EC2 : Scaling large files with S3 and Kettle
Dear Kettle fans,
Here is a problem: you want to process a large amount of data, coming from one or more CSV files. Suppose for example you have a file like this one: http://mattcasters.s3.amazonaws.com/customers-25M.txt (don’t download all at once, it’s 25 million rows or 2.4GB big)
Now, reading that file is a problem. You can do all sorts of interesting things in parallel, but unless you can read the file itself in parallel, you have yourself a nice bottleneck.
As such, we created the parallel CSV Input step to come to the rescue. While this works fine on ordinary file systems, it doesn’t offer any help out on Amazon EC2. Over there, we don’t really have a file system yet that offers parallel access in a scalable way. I investigated the promising s3fs project, but that one retrieved complete files in stead of chunks of data and always saves to local file first. That in itself then becomes the bottleneck.
After even more searching over the weekend, I ended up using the JetS3t Java API to create a new “S3 Csv Input” plugin (SVN: svn://source.pentaho.org/svnkettleroot/plugins/S3CsvInput/trunk) to read the data in parallel, unbuffered and in chunks using AWS (Amazon Web Services) in this case on the REST service they provide.
The plugin allowed us to learn some interesting things about EC2 and S3…
The first thing we see is that a single node never consumes more than 40-something% CPU. We suspect that this is because of price/performance reasons. Remember, these servers cost $US0.10/hour. Even given this fact and the fact that we’re basically running inside a virtual machine, we can still process around 30,000 rows/s on a single node.
The performance of a single node isn’t really all that interesting. What we want to know is : if we read the same file with 2, 5 or 10 nodes, how long does it take then?
Well, obviously I tried it and here are the results:
–> 1 node=842 seconds, 2 nodes=433 seconds, 5 nodes=170 seconds, 10 nodes=96 seconds
This means that on 10 nodes, you go 8.8 times faster which is actually quite nice considering startup costs, etc.
The 10 nodes scenario transformation looks like this:
This means: A cluster schema with 10 slave servers (1 carte per server) and 4 step copies per slave server (total of 40 step copies each reading around 25M/40=625k rows).
The throughput of this solution comes down to a staggering 260,000 rows/second or 935M rows/hour.

### Source excerpt
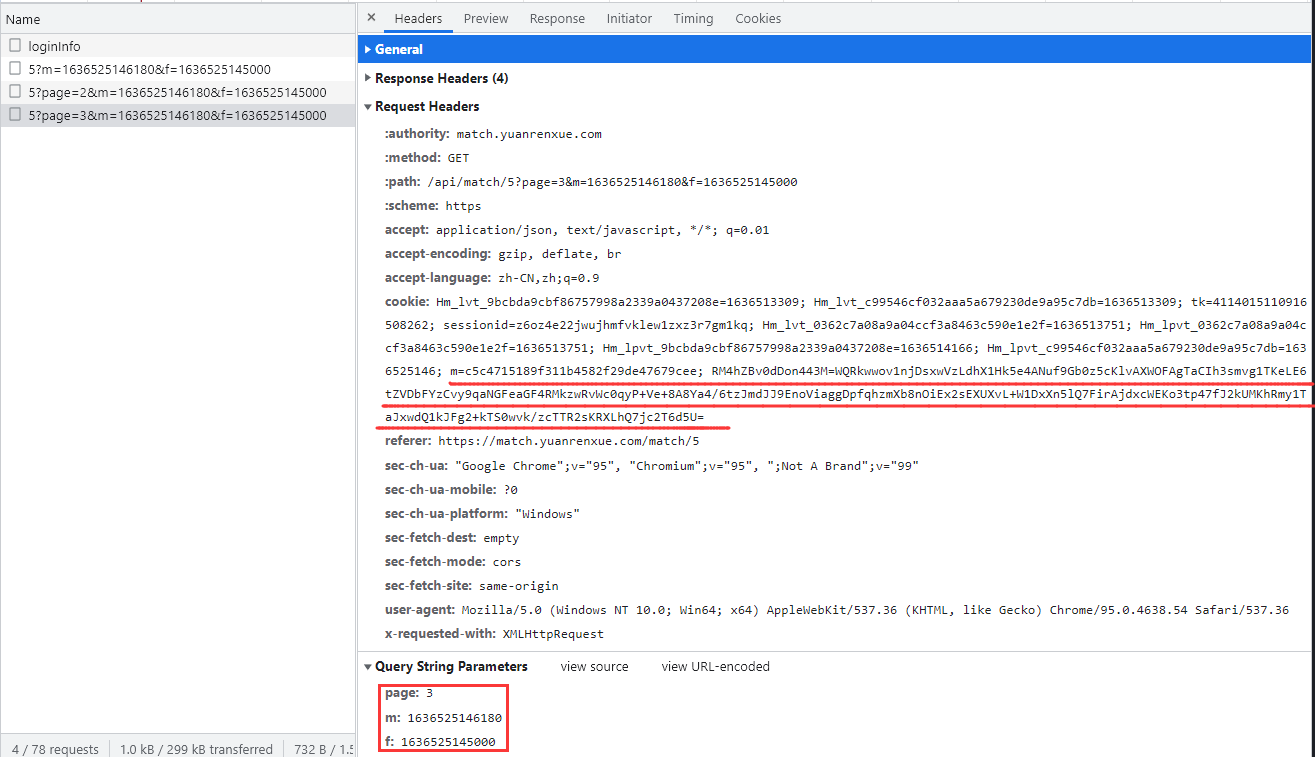Collapse the Query String Parameters section
Image resolution: width=1315 pixels, height=757 pixels.
pos(450,667)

### Short problem
Please rewrite everything from "After even more" down to "service they provide." in the post on scaling large files with S3 and Kettle, putting "AWS SDK for Java" in place of "JetS3t Java API". None of the data above is needed here.

### Final answer
After even more searching over the weekend, I ended up using the AWS SDK for Java to create a new “S3 Csv Input” plugin (SVN: svn://source.pentaho.org/svnkettleroot/plugins/S3CsvInput/trunk) to read the data in parallel, unbuffered and in chunks using AWS (Amazon Web Services) in this case on the REST service they provide.